Monday, Sep. 06, 1993
Driving Reign
By James Willwerth/Carlsbad, with reporting by Jane Van Tassel/New York
BINK! WHEN THE CALLAWAY GOLF CO.'S ULTRA-ENGINEERED Big Bertha driver connects with a common golf ball, the space-age sound is no auditory accident. Forget thwack or clink -- think of a high-performance computer firing up. The low- tech ball, meanwhile, has landed 20 to 30 yds. farther down the fairway than you expected. "I've played for 61 years," says 12-handicapper Thomas Dight, 76, a retired Long Island, New York, school superintendent who prowls the links all summer long in Wolfeboro, New Hampshire. "I've never seen anything like it."
Nor has the golf industry. Two years after joining a market cluttered by ; clubs of every description, Big Bertha has become the world's best-selling driver. Named for the legendary World War I megacannon, the hollow, oversize "metalwood" has found almost universal acceptance. Bill Clinton and George Bush use it, as do many golf-tour professionals -- even those without endorsement contracts. Bertha's manufacturer, meanwhile, has doubled sales of all its products four years running, topping $132 million last year, with profits tripling to $19.3 million.
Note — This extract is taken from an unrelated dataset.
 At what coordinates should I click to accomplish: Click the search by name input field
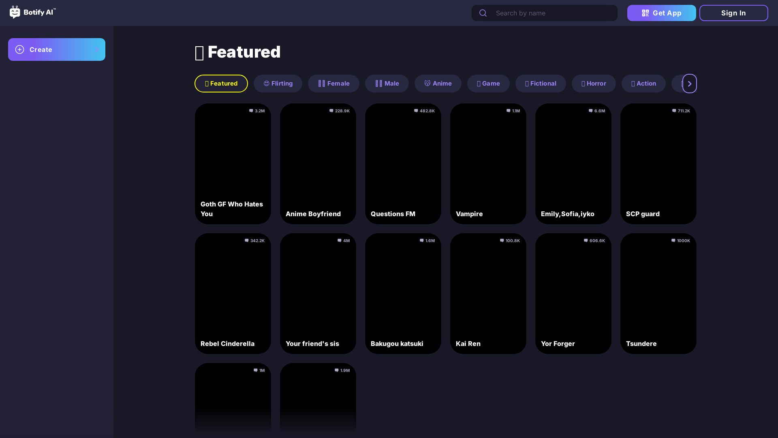tap(551, 13)
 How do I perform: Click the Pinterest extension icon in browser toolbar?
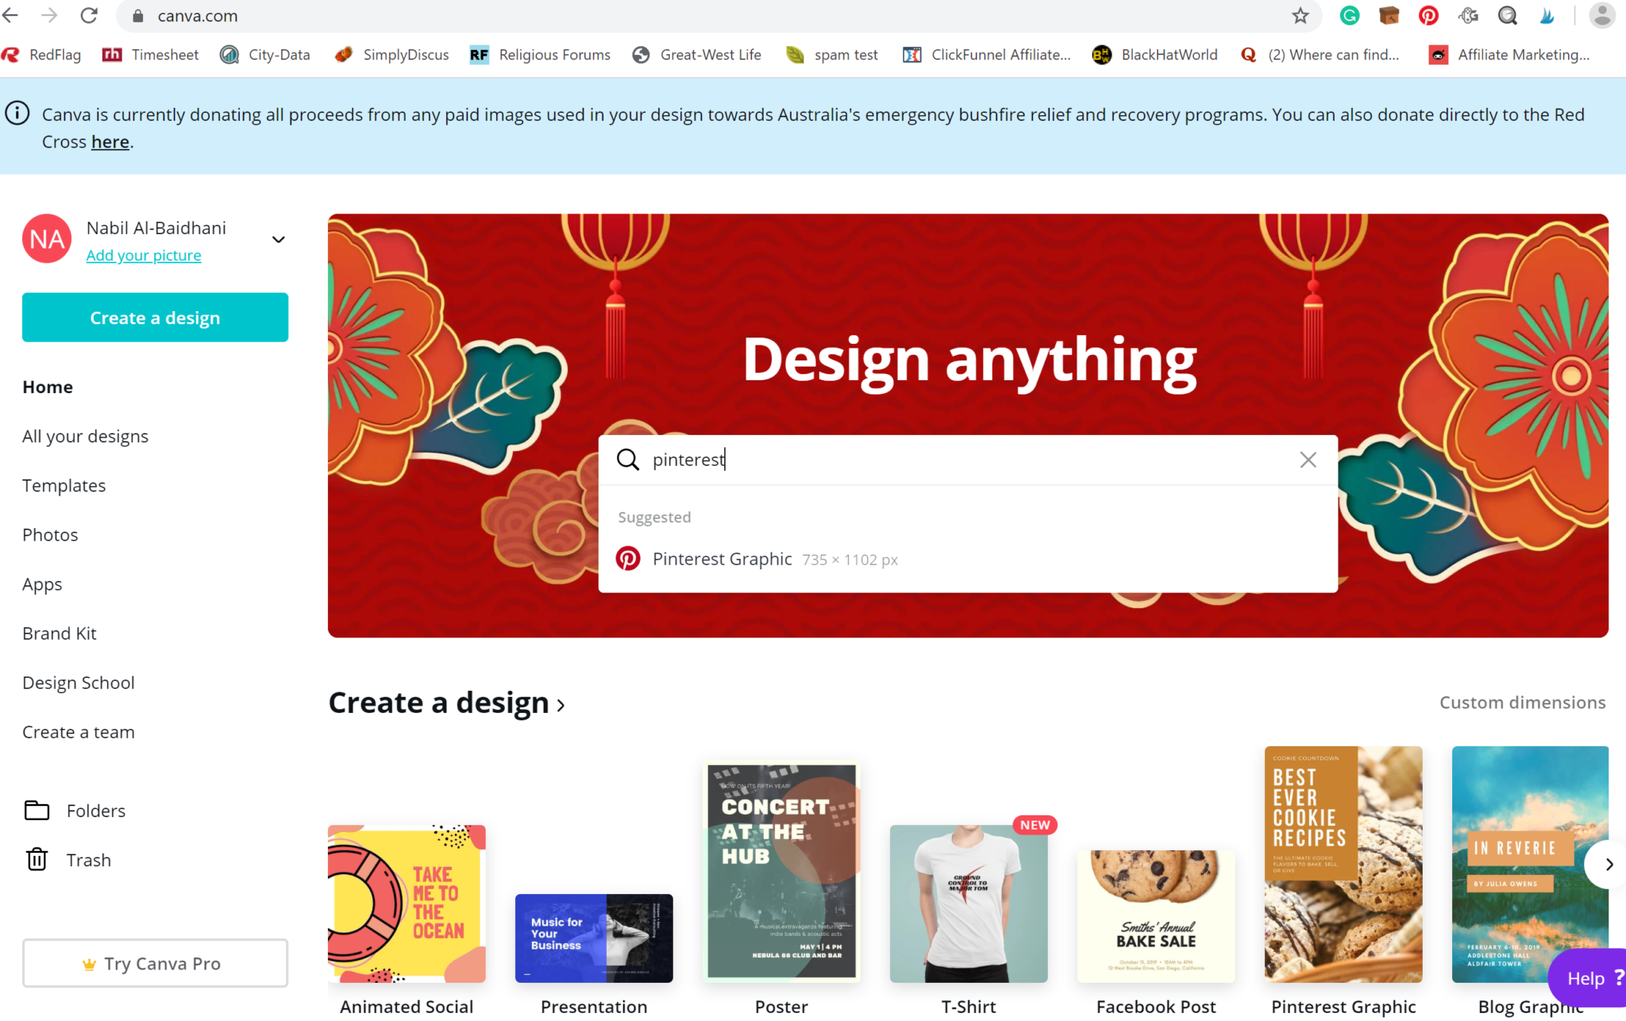pyautogui.click(x=1428, y=16)
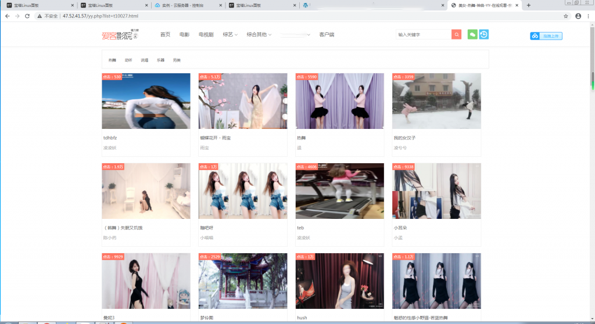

FORTUNE now rates Callaway as the 14th fastest-growing company in the U.S.
Behind the bink is Ely (pronounced E-lee) Callaway, 74, a Georgia-born supersalesman with L.B.J.-style hound-dog ears and aggressive charm. Already wealthy and successful at 54, he left the presidency of Burlington Industries to buy a 150-acre vineyard in Temecula, California. Rather than sit around and watch his grapes grow, Callaway developed top-grade wines and promoted them by traveling and offering low-cost oenophile seminars to hotel and restaurant employees. By 1982 Callaway was selling 73,000 cases annually.
Time for another fantasy retirement. Callaway sold his vineyard at a handsome profit to Hiram Walker & Sons, then bought a tiny golf-club company that made classic hickory-shafted wedges and putters. Under his tutelage, sales soon boomed. That was merely the tee-off. After introducing a popular line of neckless irons, he hit upon the idea of Big Bertha. Callaway replaced an existing graphite club head with a hollow stainless-steel design weighted most heavily around the edges. "Perimeter weighting" gave Bertha a sweet spot like that of an oversize tennis racquet. Since hollow clubs already on the market were cracking too easily, Callaway improved the casting molds and added spines on the inner striking wall to diffuse shock waves. A onetime club champion who still hits a respectable drive, Callaway took Bertha out for testing and found he could loft the ball, straight and true, from a fairway lie. "I figured if I can do that," he explains, "it would please a lot of people."
Including some future stockholders. Callaway took his company public in February 1992. The stock market hasn't seen anything quite like it since. He offered 3 million shares at $20 a share. Twenty-seven minutes later, the stock hit a stunning $36 a share. It has since split 2 for 1, and was selling last week at $57. "In a lousy economy, we've been quite an impressive little company," boasts Callaway. Bink!